-------- EXTRACTED DATA --------

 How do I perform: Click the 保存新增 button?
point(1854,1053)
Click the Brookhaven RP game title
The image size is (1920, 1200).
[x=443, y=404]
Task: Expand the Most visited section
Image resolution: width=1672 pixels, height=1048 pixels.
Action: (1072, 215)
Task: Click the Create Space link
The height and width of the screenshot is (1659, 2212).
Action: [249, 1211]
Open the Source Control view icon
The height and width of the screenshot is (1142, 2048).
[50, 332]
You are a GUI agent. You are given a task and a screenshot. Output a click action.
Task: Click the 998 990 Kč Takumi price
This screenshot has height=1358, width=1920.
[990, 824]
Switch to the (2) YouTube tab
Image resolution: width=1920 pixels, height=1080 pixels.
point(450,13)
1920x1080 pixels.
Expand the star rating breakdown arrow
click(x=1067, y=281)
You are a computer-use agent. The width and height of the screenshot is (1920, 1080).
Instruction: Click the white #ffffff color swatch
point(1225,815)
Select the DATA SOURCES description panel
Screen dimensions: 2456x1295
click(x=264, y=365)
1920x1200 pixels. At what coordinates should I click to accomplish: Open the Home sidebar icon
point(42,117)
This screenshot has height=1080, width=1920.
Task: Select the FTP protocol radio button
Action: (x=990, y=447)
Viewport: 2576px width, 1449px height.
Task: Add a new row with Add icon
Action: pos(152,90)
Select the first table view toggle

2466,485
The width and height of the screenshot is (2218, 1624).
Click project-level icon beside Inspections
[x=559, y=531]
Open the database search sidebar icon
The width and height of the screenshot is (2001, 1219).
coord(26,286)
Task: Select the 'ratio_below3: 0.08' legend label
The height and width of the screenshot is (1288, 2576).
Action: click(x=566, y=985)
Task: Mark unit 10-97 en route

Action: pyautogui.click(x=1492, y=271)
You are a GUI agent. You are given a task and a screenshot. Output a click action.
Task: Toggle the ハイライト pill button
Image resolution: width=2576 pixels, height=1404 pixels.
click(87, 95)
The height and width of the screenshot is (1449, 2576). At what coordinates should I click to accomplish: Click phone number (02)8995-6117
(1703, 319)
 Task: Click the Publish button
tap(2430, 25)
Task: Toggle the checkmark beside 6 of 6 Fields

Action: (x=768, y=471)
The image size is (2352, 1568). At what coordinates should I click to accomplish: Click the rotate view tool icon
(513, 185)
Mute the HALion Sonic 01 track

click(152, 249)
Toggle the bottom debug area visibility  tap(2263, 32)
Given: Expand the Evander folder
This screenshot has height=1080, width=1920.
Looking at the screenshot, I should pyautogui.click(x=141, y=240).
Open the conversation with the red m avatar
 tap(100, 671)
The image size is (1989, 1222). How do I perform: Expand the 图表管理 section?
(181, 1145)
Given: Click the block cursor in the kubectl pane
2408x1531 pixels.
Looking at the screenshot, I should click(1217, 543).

--------

## EXERCISE GOAL
Could you retype each record exactly as it appears?

## WRITTEN SOLUTION
 How do I perform: Click the 保存新增 button?
point(1854,1053)
Click the Brookhaven RP game title
The image size is (1920, 1200).
[x=443, y=404]
Task: Expand the Most visited section
Image resolution: width=1672 pixels, height=1048 pixels.
Action: (1072, 215)
Task: Click the Create Space link
The height and width of the screenshot is (1659, 2212).
Action: [249, 1211]
Open the Source Control view icon
The height and width of the screenshot is (1142, 2048).
[50, 332]
You are a GUI agent. You are given a task and a screenshot. Output a click action.
Task: Click the 998 990 Kč Takumi price
This screenshot has height=1358, width=1920.
[990, 824]
Switch to the (2) YouTube tab
Image resolution: width=1920 pixels, height=1080 pixels.
point(450,13)
1920x1080 pixels.
Expand the star rating breakdown arrow
click(x=1067, y=281)
You are a computer-use agent. The width and height of the screenshot is (1920, 1080).
Instruction: Click the white #ffffff color swatch
point(1225,815)
Select the DATA SOURCES description panel
Screen dimensions: 2456x1295
click(x=264, y=365)
1920x1200 pixels. At what coordinates should I click to accomplish: Open the Home sidebar icon
point(42,117)
This screenshot has height=1080, width=1920.
Task: Select the FTP protocol radio button
Action: (x=990, y=447)
Viewport: 2576px width, 1449px height.
Task: Add a new row with Add icon
Action: pos(152,90)
Select the first table view toggle

2466,485
The width and height of the screenshot is (2218, 1624).
Click project-level icon beside Inspections
[x=559, y=531]
Open the database search sidebar icon
The width and height of the screenshot is (2001, 1219).
coord(26,286)
Task: Select the 'ratio_below3: 0.08' legend label
The height and width of the screenshot is (1288, 2576).
Action: click(x=566, y=985)
Task: Mark unit 10-97 en route

Action: pyautogui.click(x=1492, y=271)
You are a GUI agent. You are given a task and a screenshot. Output a click action.
Task: Toggle the ハイライト pill button
Image resolution: width=2576 pixels, height=1404 pixels.
click(87, 95)
The height and width of the screenshot is (1449, 2576). At what coordinates should I click to accomplish: Click phone number (02)8995-6117
(1703, 319)
 Task: Click the Publish button
tap(2430, 25)
Task: Toggle the checkmark beside 6 of 6 Fields

Action: (x=768, y=471)
The image size is (2352, 1568). At what coordinates should I click to accomplish: Click the rotate view tool icon
(513, 185)
Mute the HALion Sonic 01 track

click(152, 249)
Toggle the bottom debug area visibility  tap(2263, 32)
Given: Expand the Evander folder
This screenshot has height=1080, width=1920.
Looking at the screenshot, I should pyautogui.click(x=141, y=240).
Open the conversation with the red m avatar
 tap(100, 671)
The image size is (1989, 1222). How do I perform: Expand the 图表管理 section?
(181, 1145)
Given: Click the block cursor in the kubectl pane
2408x1531 pixels.
Looking at the screenshot, I should click(1217, 543).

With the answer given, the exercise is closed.